Determination of retigabine and its acetyl metabolite in biological matrices by on-line solid-phase extraction (column switching) liquid chromatography with tandem mass spectrometry

Abstract

A HPLC assay with tandem mass spectrometric detection in the positive-ion atmospheric pressure chemical ionisation (APCI) mode for the sensitive determination of retigabine [( I), D-23129] and its acetyl metabolite [( II), ADW 21-360] in plasma was developed, utilising the structural analogue (D-10328), ( III), as internal standard. Automated on-line solid-phase extraction of diluted plasma samples, based on 200-μl plasma aliquots, at pH 6.5, allowed a reliable quantification of retigabine and the acetyl metabolite down to 1 ng/ml. Injection of 500 μl of diluted plasma onto a C 2 stationary phase-based column switching system in combination with a 75 mm×4 mm reversed-phase analytical column at a flow-rate of 0.5 ml/min provided cycle times of 4 min per sample.
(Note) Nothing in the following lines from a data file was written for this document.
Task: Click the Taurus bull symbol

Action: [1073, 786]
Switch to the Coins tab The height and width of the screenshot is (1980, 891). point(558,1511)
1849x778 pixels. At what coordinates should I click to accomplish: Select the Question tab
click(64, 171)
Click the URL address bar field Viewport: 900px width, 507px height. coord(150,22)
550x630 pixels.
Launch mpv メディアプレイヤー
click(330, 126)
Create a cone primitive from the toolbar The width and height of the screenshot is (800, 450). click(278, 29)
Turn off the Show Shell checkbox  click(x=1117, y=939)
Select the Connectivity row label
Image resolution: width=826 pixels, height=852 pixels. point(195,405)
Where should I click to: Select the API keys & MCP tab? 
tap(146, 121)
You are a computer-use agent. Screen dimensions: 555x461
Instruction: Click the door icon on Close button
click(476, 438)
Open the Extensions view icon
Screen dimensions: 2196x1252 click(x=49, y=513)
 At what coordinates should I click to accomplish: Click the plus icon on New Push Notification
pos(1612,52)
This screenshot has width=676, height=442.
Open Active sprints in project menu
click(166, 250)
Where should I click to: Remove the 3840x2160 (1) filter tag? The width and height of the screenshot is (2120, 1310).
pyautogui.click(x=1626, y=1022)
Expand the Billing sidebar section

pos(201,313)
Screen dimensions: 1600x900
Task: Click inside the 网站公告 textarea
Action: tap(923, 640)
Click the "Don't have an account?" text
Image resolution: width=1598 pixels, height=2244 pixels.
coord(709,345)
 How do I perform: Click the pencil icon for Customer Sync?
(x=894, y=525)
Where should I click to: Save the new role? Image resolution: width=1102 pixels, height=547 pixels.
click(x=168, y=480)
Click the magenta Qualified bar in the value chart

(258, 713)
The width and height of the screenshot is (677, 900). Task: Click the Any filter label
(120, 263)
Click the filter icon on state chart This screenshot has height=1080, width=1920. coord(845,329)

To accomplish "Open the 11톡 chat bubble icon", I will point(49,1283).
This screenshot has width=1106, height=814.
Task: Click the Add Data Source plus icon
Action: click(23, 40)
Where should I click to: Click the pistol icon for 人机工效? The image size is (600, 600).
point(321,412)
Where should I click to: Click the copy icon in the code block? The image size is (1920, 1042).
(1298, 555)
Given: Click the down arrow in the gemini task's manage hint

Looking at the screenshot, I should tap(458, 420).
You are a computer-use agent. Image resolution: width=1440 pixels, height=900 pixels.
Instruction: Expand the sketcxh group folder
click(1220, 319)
The standard curves were linear from 1 to 1000 ng/ml using weighted linear regression analysis (1/ x 2). The method is accurate (mean accuracy ≤±10%), precise (RSD <±15%) and sensitive, providing lower limits of quantification in plasma of 1 ng/ml for retigabine ( I), and 2.5 ng/ml for the metabolite ( II) with limits of detection of 0.5 ng/ml for both analytes. Up to 200 unknowns may be analysed each 24 h per analyst.